Analysis

Sarepta Therapeutics (SRPT) faces significant headwinds following the report of a second patient death associated with its Duchenne muscular dystrophy gene therapy, Elevidys. This event intensifies scrutiny over the drug's safety profile, which already includes known adverse events such as cardiac complications, thrombocytopenia, and elevated liver enzymes. Elevidys, priced at $3.2 million per infusion, received accelerated FDA approval in June 2023 for ambulatory boys aged 4-5, and this was broadened to full approval for boys 4 and older and continued accelerated approval for non-ambulatory patients 4 and older on June 20, 2024. Despite generating over $800 million in revenue from more than 900 patients globally, Sarepta is criticized for a perceived lack of transparency regarding adverse events and for potentially prioritizing investor interests over patient safety.
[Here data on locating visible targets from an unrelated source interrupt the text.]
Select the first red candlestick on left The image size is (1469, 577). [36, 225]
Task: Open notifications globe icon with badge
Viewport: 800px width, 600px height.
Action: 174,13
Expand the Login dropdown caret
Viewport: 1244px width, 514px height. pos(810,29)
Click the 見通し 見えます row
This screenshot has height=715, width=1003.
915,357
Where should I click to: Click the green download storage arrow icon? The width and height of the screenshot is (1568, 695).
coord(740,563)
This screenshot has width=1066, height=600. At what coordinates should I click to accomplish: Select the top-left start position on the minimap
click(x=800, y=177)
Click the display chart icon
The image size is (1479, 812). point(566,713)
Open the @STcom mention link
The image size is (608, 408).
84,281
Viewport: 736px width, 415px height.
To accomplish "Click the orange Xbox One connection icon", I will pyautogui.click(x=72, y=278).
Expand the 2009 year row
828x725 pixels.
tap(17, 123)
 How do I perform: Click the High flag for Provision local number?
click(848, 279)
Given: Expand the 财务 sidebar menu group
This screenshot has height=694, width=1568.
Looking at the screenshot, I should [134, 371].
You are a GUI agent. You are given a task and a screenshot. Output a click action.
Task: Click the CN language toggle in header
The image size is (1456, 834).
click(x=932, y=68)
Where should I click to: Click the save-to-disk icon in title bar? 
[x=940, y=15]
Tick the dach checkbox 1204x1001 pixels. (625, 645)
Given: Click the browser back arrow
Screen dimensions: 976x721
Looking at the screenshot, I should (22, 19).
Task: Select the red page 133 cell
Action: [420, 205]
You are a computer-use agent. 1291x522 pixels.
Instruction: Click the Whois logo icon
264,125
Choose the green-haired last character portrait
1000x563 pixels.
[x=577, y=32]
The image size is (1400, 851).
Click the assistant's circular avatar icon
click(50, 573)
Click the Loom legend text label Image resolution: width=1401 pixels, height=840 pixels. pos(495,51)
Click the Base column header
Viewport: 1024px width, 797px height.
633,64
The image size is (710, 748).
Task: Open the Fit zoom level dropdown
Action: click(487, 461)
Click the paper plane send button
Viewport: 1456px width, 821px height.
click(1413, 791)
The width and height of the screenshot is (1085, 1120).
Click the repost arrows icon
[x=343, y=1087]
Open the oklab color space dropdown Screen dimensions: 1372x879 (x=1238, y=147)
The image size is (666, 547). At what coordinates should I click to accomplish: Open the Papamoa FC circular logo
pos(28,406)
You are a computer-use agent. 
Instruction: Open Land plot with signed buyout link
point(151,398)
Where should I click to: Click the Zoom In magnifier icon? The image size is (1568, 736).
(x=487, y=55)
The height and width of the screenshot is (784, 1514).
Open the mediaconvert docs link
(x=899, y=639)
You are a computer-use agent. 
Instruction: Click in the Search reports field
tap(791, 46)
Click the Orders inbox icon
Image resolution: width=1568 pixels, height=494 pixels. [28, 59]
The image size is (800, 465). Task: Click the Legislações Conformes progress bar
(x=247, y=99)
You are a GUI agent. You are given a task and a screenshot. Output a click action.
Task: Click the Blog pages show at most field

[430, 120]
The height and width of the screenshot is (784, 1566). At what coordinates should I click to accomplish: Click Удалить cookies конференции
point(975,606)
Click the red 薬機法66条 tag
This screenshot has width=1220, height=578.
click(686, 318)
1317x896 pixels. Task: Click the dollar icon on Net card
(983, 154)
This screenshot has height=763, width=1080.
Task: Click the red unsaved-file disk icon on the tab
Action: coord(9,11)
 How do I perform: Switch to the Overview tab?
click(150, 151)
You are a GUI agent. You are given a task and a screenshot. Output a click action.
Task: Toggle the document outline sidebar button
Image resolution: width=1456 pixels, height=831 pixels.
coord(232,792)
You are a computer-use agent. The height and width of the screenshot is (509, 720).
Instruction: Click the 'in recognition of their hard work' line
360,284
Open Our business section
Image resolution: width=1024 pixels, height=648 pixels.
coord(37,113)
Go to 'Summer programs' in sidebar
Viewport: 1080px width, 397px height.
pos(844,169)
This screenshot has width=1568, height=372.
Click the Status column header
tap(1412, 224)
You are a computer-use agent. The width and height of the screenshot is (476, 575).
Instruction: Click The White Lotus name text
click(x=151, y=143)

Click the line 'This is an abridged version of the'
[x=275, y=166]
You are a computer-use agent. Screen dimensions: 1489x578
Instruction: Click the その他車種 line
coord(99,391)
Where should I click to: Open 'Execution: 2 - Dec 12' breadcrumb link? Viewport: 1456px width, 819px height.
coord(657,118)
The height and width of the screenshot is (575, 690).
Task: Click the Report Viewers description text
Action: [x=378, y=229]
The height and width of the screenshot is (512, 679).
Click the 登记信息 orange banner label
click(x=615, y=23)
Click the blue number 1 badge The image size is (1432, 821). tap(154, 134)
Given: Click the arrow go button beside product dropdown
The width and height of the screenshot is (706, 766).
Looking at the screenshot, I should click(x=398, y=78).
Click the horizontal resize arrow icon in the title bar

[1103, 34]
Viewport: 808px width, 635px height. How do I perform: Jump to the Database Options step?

Concerns are amplified by allegations of incomplete data in the FDA's Adverse Event Reporting System (FAERS), specifically missing patient age and weight, hindering comprehensive risk assessment. Reports from the Duchenne community and social media, corroborated by FAERS data, indicate significant adverse events even in ambulatory boys, contrasting with company statements. The article calls for systemic reforms, including mandatory confirmatory studies, improved FAERS data integrity, proactive sponsor communication, more rigorous drug labeling potentially including a black box warning, and enhanced FDA oversight to ensure patient safety without stifling innovation for rare diseases. The extremely negative sentiment (-0.85) and high market impact score (0.78) underscore the gravity of these developments for Sarepta.